--- START OF Selected excerpt ---

Dropping the prefix seems to be working, but somehow it makes some queries slower (especially when probing :Segments and not :Neurons). I just pushed it to the drop_prefix branch in case you think that's worth a PR.

Should we also change the default for all_segments to FALSE in most cases? It slows down queries and in most cases people really only care about full neurons (except when counting total number of synapses)

alexanderbates commented 4 years ago

Hello Romain. Sorry I have not been very communicative before! And sorry if I broke a few things, I'm remembering how this all works and I wanted to have the package working for https://neuprint-test.janelia.org/, so people can start using it!

Yes, I think we should drop most cases of all_segments to FALSE.

Your branch looks good, but when I try to test I just get HTTP 400 errors with https://neuprint-test.janelia.org/. Before, I had used neuprint_find_neurons to query api/npexplorer/findneurons, and neuprint_bodies_in_ROI for cypher queries. Do we just want to have one function there then.

I think we should move to just specifying the dataset for neuprint_fetch_custom (payload sent to api/custom/custom), rather than in the cyphers themselves. Will that work for you?

romainFr commented 4 years ago

Sorry I hadn't merged master at first in the branch, the changes in neuprint_find_neurons were something else I was exploring (in practice we're mostly using find_neurons). If you pull now it should be a more reasonable branch (with just the prefixed queries changed).

With what functions do you get 400 errors?

Finally yes, I'm all for removing the dataset from the cyphers. At least we can start a PR and investigate the query speed.

jefferis commented 4 years ago

@romainFr how confident are you about these speed differences? It's clear that a heavier query could results in more 400 type errors and I suspect that they might be quite common with serious analysis.

romainFr commented 4 years ago

It seems that I cannot reproduce it now -- I probably got mixed up with the updates to master...

--- END OF Selected excerpt ---

Set task – In the forum thread above, what is the name of the branch where the change that drops the prefix was pushed?

--- START OF Information supplied ---

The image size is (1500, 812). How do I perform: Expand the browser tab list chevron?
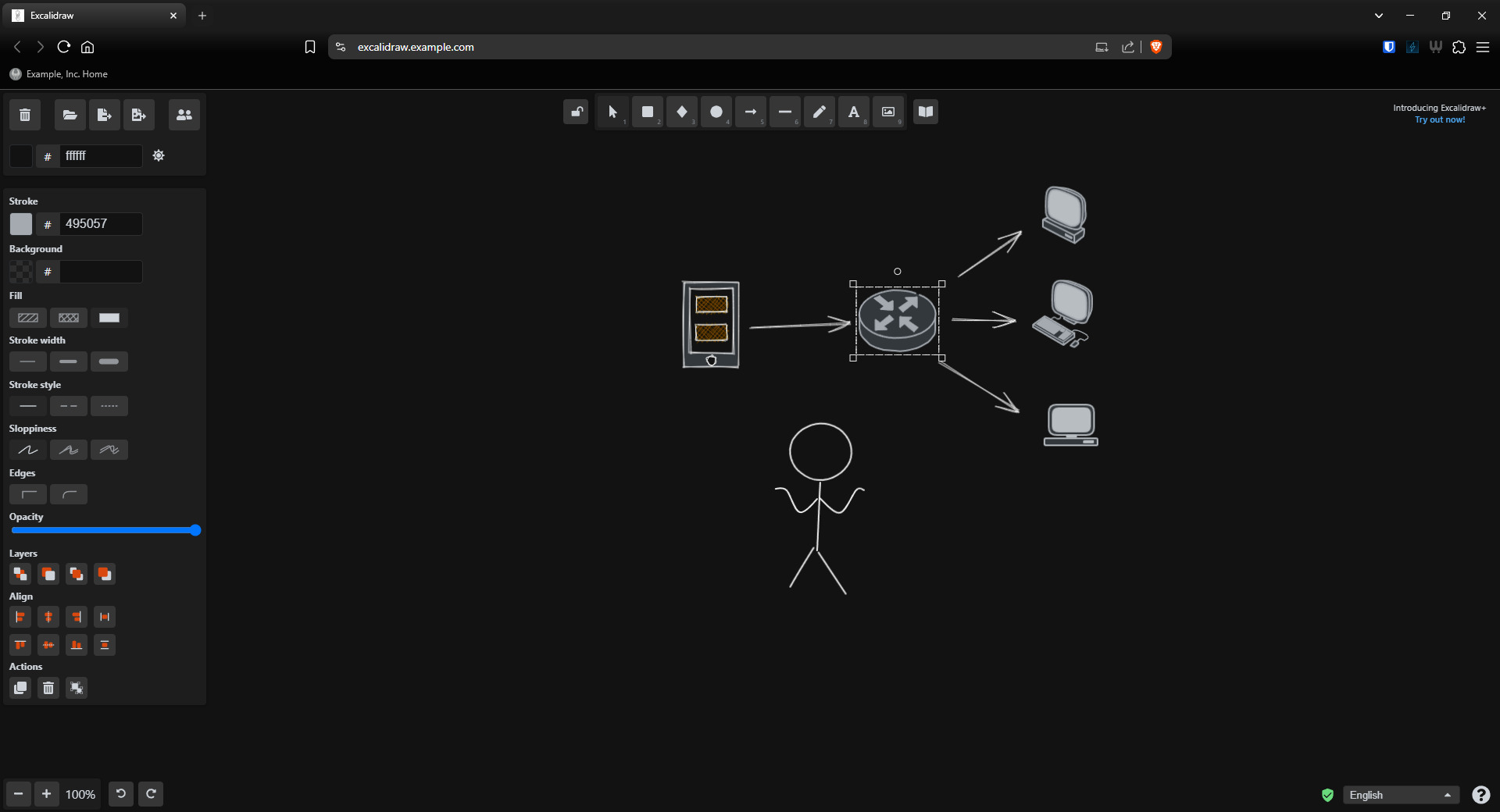click(x=1378, y=16)
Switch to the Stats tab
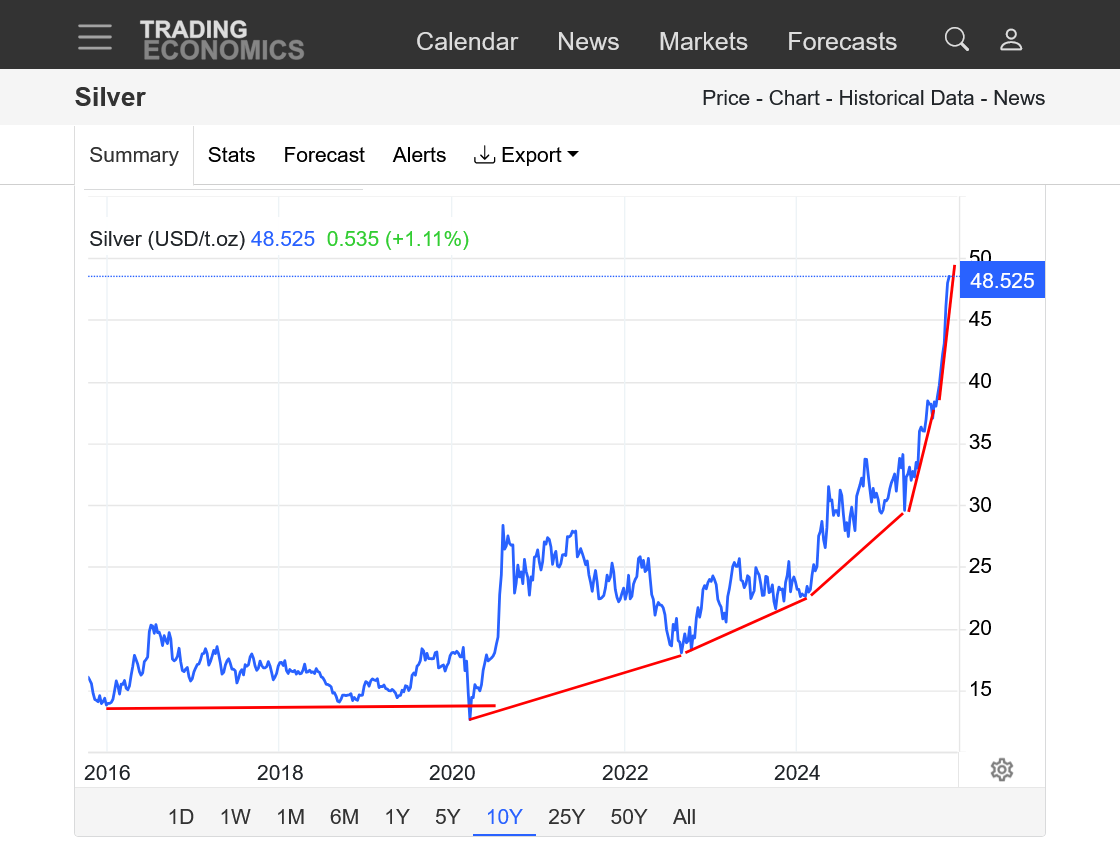This screenshot has width=1120, height=859. coord(231,155)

--- END OF Information supplied ---

Solution – drop_prefix